CARACTÉRISTIQUES DU SYSTÈME

Le système d’exploitation agricole céréales-maraîchage à grande échelle est typique des pays en transition moins avancés ayant de bonnes conditions agroécologiques - par exemple l’Ukraine et la Moldavie - mais peut aussi être rencontré dans les pays voisins. Il couvre un total de 100 millions d’hectares, dont 40 millions sont cultivés. La pluviométrie annuelle varie de 360 mm (dans la péninsule de Crimée où l’irrigation est indispensable pour satisfaire les besoins en eau des cultures d’été) à 1 600 mm dans les montagnes des Carpates du nord-ouest de l’Ukraine. Les sécheresses sont fréquentes dans les zones de sud et de l’est. Cependant, seule 10 pour cent de la surface cultivée est irriguée, particulièrement dans les zones où le niveau de la nappe souterraine a baissé de façon importante à cause d’un drainage excessif.

Encadré 4.5 Données de base: système agricole céréales-maraîchage à grande échelle

Population totale (m)

68

Population agricole (m)

15

Superficie totale (m/ha)

100

Zone agroécologique

Subhumide/
semi-aride

Superficie cultivée (m/ha)

38

Superficie irriguée (m/ha)

4

Population animale (m)

24

La population totale est d’environ 70 millions de personnes, la population agricole est estimée à 15 millions.

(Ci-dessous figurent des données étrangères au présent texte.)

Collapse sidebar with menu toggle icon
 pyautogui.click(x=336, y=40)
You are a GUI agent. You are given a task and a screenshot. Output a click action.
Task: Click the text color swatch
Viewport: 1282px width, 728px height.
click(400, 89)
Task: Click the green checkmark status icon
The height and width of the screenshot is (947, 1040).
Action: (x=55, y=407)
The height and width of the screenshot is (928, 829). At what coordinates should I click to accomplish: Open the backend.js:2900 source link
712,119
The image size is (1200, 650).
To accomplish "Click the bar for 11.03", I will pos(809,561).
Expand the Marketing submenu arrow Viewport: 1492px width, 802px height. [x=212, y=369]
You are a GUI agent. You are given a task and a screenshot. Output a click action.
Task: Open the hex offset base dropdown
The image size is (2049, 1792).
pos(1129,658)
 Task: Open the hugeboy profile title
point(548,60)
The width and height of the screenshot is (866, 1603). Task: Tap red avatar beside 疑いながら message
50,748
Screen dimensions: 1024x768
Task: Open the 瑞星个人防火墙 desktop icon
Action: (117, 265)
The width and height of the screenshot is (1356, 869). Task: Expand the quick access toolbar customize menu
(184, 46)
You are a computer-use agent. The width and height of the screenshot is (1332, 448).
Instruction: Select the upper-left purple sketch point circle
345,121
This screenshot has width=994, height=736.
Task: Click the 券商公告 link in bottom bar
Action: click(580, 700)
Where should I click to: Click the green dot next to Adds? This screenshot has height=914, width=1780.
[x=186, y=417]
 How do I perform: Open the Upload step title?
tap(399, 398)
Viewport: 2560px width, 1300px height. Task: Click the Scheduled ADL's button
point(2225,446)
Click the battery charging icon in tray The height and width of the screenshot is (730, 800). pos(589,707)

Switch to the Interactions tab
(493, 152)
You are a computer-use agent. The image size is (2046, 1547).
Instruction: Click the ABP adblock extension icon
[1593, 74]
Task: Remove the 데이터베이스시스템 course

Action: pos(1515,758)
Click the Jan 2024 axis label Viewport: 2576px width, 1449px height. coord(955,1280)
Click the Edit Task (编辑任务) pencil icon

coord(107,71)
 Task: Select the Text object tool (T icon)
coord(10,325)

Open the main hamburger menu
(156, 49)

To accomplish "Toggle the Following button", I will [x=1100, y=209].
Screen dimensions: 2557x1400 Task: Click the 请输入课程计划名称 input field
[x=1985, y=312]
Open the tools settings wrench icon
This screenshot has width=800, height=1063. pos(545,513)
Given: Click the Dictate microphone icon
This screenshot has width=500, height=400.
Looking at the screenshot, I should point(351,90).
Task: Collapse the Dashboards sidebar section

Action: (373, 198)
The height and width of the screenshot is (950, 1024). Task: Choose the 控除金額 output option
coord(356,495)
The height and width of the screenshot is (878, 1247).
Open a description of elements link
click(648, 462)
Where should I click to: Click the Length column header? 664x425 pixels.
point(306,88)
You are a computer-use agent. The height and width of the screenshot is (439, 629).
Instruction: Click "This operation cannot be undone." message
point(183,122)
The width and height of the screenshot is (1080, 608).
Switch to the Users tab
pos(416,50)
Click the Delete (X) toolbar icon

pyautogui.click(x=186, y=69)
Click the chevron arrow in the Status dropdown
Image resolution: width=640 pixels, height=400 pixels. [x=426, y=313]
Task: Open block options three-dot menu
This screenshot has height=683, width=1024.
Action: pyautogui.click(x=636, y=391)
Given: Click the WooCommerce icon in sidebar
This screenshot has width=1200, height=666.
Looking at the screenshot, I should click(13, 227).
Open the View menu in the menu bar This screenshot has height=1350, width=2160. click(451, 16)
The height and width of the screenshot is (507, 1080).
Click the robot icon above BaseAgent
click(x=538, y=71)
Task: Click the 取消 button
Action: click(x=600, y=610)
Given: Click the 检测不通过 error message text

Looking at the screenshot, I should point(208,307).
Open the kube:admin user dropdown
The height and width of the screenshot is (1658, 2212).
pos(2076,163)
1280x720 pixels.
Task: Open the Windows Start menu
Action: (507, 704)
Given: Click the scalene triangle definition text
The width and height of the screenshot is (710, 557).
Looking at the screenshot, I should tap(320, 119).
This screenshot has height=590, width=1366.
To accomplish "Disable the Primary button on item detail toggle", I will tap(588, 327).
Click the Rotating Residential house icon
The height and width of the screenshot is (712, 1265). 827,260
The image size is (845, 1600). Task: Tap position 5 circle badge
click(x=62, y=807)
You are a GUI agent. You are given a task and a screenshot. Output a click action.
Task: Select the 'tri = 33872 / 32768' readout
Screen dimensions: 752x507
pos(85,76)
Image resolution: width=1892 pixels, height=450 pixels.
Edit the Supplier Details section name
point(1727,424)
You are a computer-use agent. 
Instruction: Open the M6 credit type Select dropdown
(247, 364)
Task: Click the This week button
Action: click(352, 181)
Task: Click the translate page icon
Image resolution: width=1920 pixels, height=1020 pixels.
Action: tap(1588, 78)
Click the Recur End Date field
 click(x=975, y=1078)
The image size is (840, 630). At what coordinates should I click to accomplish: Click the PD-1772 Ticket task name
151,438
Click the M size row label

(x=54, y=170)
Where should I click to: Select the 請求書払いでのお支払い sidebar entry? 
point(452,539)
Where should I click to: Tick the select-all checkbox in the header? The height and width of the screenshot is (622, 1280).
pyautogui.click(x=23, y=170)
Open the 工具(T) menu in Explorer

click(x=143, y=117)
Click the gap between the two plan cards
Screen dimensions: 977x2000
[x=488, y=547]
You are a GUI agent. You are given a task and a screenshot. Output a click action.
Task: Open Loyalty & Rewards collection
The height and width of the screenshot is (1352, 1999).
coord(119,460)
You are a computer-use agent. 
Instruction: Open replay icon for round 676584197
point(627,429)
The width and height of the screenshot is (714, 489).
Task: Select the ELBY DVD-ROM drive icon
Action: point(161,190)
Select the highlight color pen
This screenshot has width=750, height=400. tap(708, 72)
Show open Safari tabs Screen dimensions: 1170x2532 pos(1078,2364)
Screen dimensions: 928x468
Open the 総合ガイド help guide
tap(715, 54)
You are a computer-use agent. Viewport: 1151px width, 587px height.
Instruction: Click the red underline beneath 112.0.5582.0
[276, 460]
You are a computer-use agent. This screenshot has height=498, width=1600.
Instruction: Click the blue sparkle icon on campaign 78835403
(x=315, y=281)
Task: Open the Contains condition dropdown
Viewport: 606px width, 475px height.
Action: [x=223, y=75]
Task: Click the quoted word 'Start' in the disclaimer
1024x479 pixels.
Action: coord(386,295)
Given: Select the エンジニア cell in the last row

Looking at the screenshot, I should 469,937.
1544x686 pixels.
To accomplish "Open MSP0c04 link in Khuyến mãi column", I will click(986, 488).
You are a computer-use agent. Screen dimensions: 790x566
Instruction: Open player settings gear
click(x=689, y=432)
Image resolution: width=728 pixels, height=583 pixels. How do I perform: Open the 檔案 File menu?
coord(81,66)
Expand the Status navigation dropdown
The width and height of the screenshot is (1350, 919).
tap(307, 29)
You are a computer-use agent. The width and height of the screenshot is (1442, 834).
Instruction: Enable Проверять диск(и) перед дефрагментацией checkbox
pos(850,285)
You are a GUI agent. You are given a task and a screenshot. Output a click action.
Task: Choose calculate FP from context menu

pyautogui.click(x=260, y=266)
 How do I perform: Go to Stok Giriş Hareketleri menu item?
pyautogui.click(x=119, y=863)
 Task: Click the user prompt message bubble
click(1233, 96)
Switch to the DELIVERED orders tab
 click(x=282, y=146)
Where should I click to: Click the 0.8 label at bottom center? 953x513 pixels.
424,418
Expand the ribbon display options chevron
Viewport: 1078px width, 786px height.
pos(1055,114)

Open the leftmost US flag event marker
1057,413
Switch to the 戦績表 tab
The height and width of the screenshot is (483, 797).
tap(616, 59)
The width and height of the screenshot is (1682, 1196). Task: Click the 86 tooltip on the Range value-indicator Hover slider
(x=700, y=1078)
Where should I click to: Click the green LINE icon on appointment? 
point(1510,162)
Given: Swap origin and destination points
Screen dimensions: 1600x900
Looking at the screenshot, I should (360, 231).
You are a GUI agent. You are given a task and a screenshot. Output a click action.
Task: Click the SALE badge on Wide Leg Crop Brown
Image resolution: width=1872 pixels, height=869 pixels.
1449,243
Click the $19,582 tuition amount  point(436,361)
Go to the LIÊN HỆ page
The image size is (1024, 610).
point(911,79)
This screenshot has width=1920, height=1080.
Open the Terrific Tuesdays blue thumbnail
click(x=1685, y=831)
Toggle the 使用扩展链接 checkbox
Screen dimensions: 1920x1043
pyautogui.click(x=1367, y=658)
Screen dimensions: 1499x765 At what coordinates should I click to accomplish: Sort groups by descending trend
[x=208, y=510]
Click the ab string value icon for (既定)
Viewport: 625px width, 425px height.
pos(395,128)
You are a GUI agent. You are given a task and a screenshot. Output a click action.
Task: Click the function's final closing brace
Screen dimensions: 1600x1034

La taille de la plupart des exploitations est comprise entre 500 et 4 000 ha. Il existe encore des exemples d’exploitations de très grande taille dépassant 10 000 ha où vivent de grandes communautés rurales de 500 à 800 personnes, dont beaucoup sont employées. Les ouvriers agricoles travaillent aussi leurs parcelles individuelles. Les principales cultures sont le blé, l’orge, le maïs, le tournesol, la betterave à sucre et le maraîchage. Il y a près de 25 millions de têtes de bétail dans ce système.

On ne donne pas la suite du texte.